_İstenen çıktı_
Aşağıdaki satırlardan "height" dizesini içerenlerin sayısını verin, başka hiçbir şey yazmayın.

_İşlenecek satırlar_
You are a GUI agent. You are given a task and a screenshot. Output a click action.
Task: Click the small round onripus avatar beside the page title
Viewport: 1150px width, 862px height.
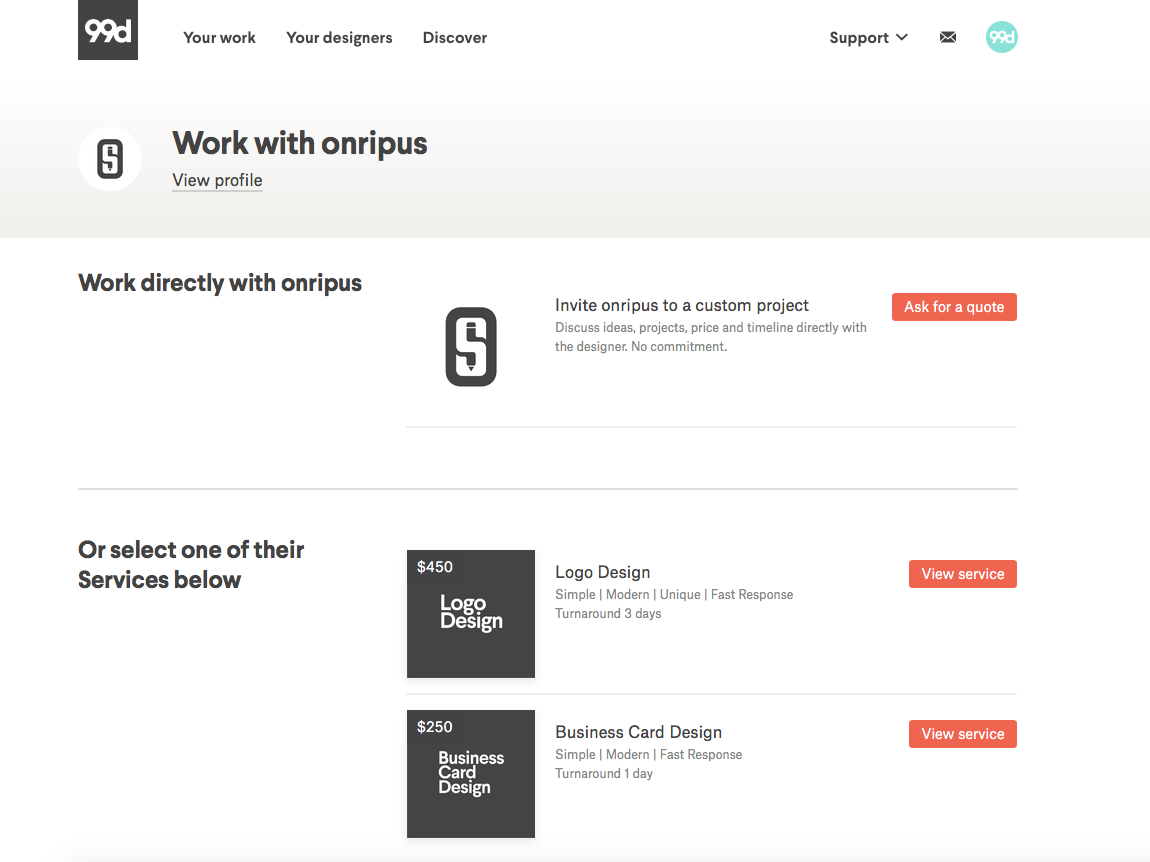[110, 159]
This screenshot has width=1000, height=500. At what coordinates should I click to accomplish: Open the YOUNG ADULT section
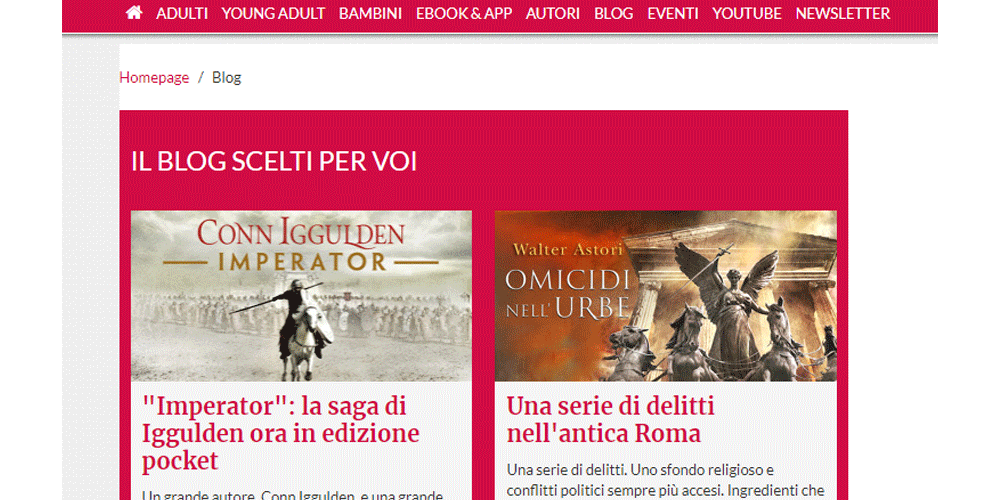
...
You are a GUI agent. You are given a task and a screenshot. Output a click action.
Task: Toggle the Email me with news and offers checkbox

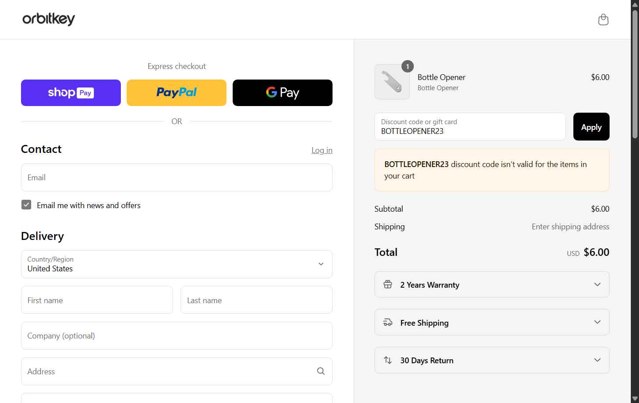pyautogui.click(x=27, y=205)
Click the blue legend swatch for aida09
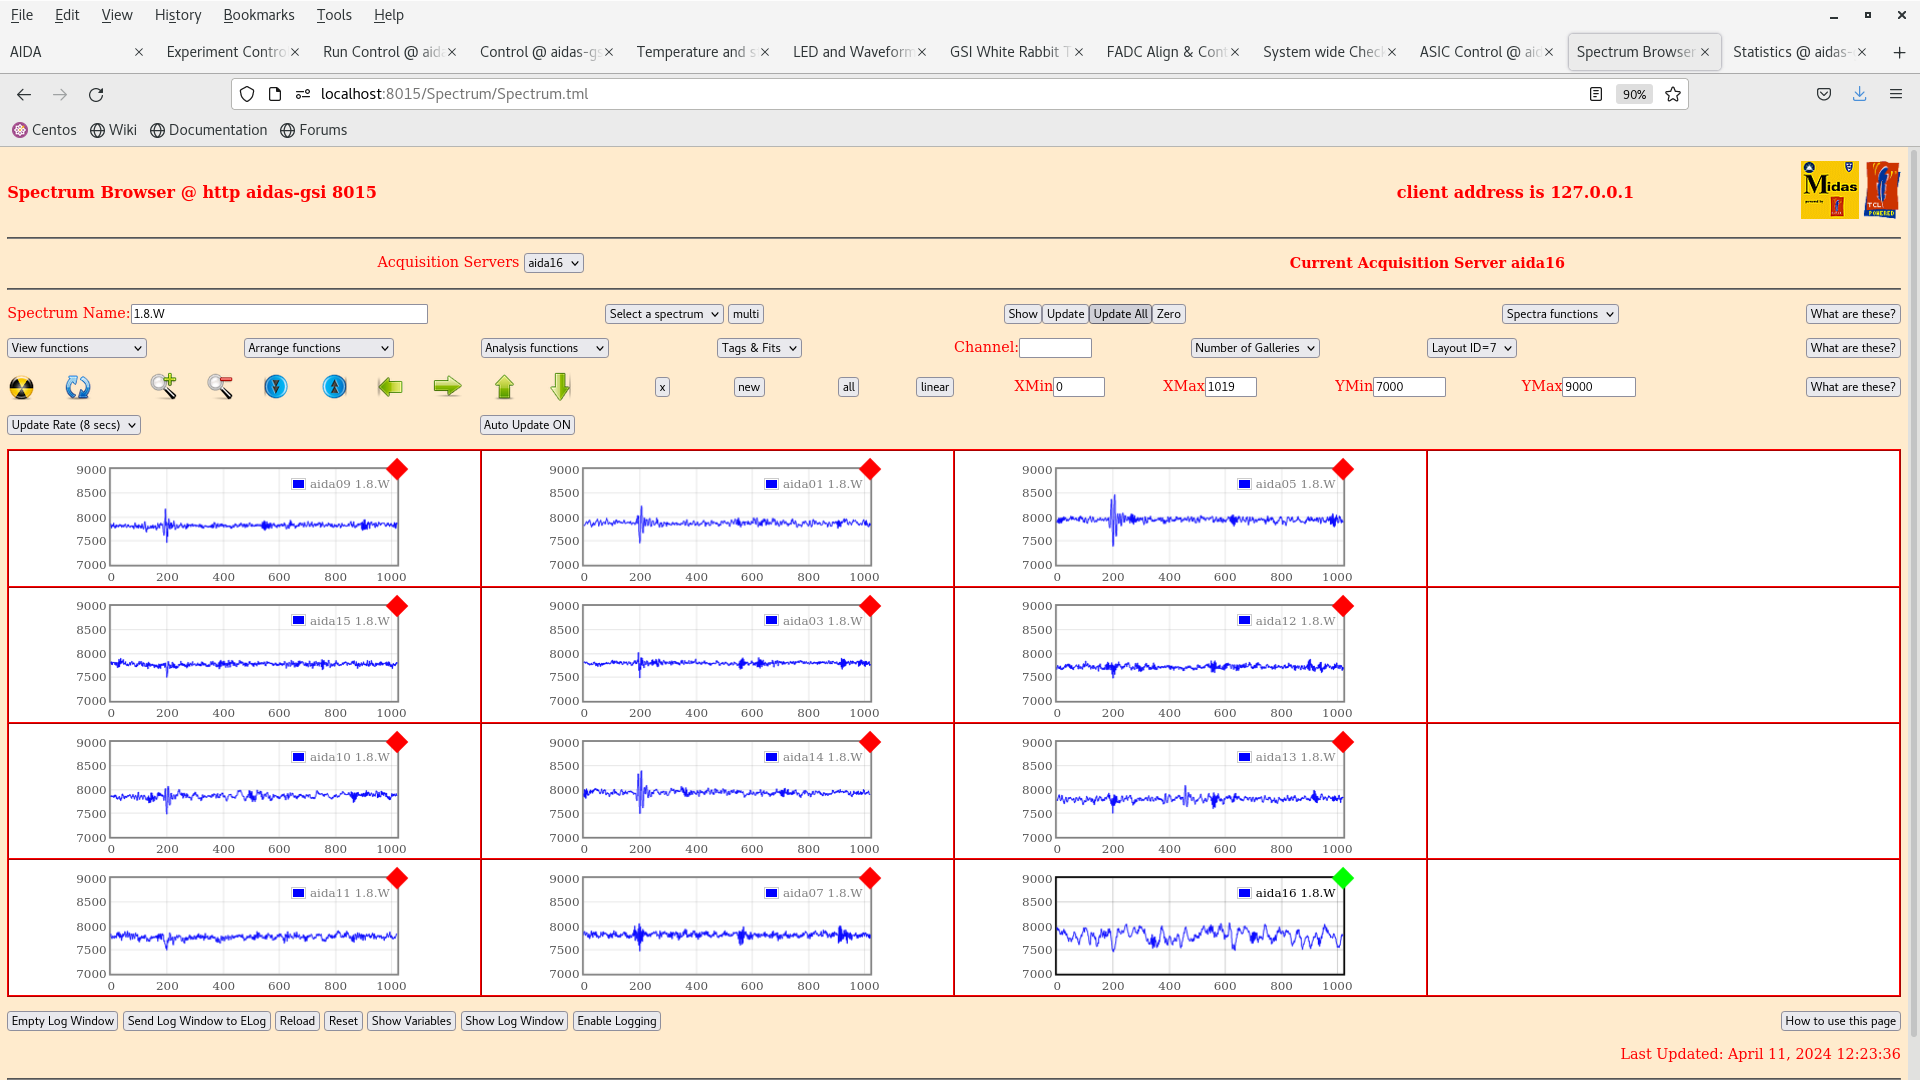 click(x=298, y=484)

_Tam cevap_
2